Combining model-based monitoring and a physics of failure approach for wind turbine failure detection

2017-05-19T12:40:39Z (GMT) by Jannis Weinert Simon Watson
Condition monitoring of wind turbines with only operational data has received more attention in the last decade due to the advantage of freely available data without extra equipment needed. Although the operational data recorded by the Supervisory Control And Data Acquisition (SCADA) system are intended for performance monitoring and typically stored only every 10 minutes, information on the turbine’s health can be extracted. A major focus is here on the temperature signals of mechanical parts such as drivetrain bearings. Despite the fact that absolute temperatures rise very late in the case of a failure, the temperature behaviour might change well in advance. Model-based monitoring is a tool to detect these small changes in the temperature signal affected by varying load and operation. Data-driven models are trained in a period where the turbine can be assumed to be healthy and represent the normal operation thereafter.
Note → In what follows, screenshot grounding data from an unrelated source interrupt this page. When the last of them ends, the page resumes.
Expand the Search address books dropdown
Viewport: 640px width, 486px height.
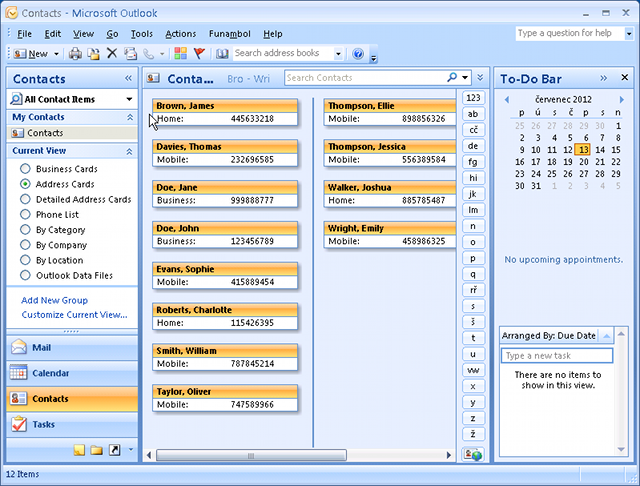(339, 53)
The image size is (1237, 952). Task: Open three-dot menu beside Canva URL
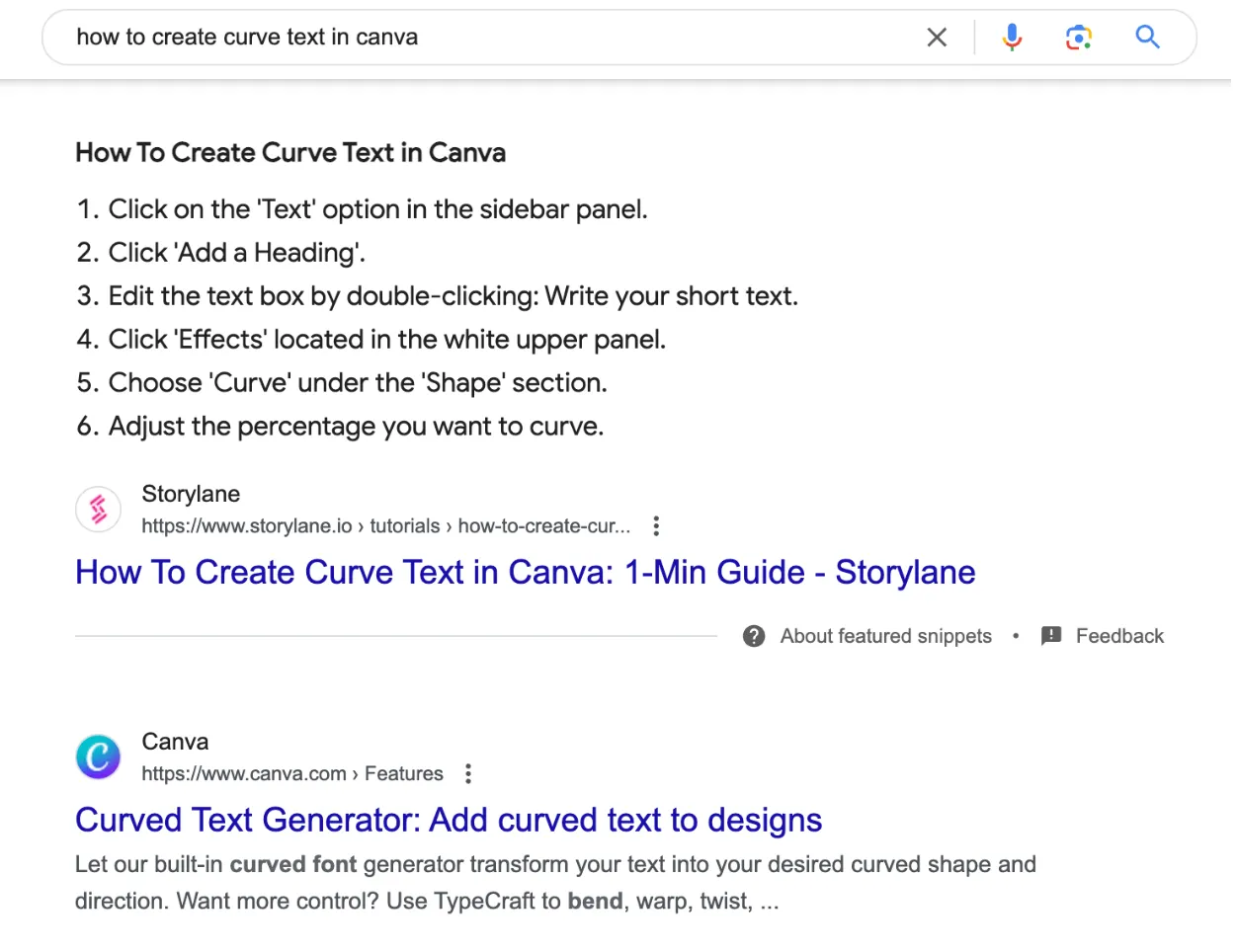coord(468,774)
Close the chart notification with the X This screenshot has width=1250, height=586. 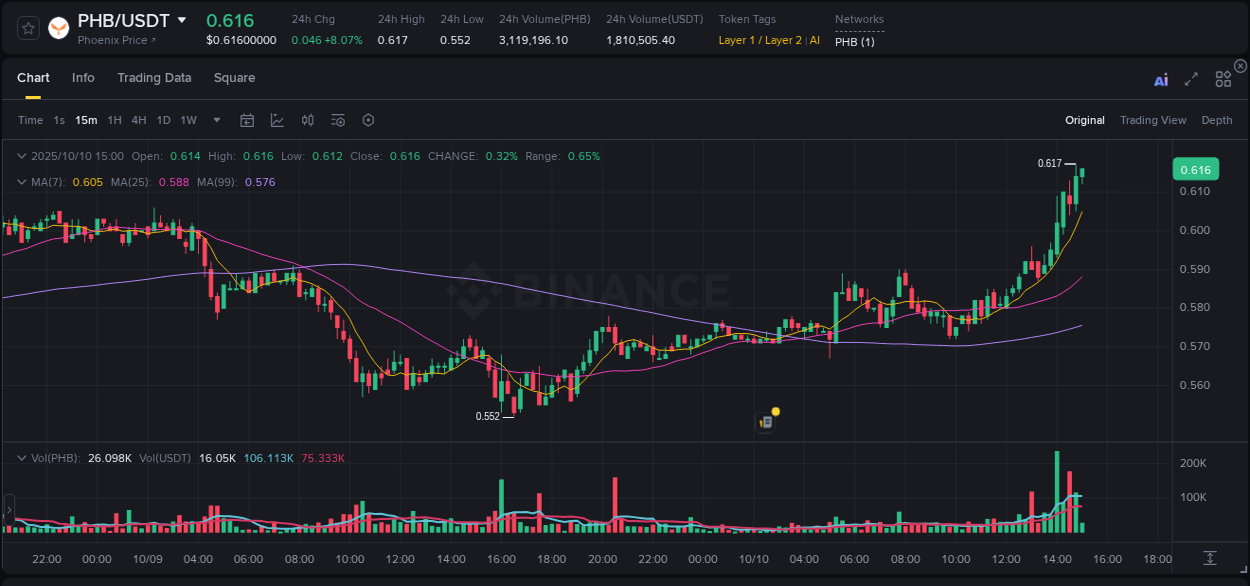pos(1240,65)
Degradation and imminent failures can be detected by analysing the residual of modelled and measured temperatures. However, detecting failures in the residual is not always straightforward due to possibly unrepresentative training data and limited capabilities of this approach. A different way of using SCADA data lies in the estimation of damage accumulation with performance parameters based on the Physics of Failure methodology. A combination of model-based monitoring with damage calculation based on a Physics of Failure approach is proposed to strengthen the failure detection capabilities. The monitoring performance is evaluated in a case study with SCADA data from a wind farm.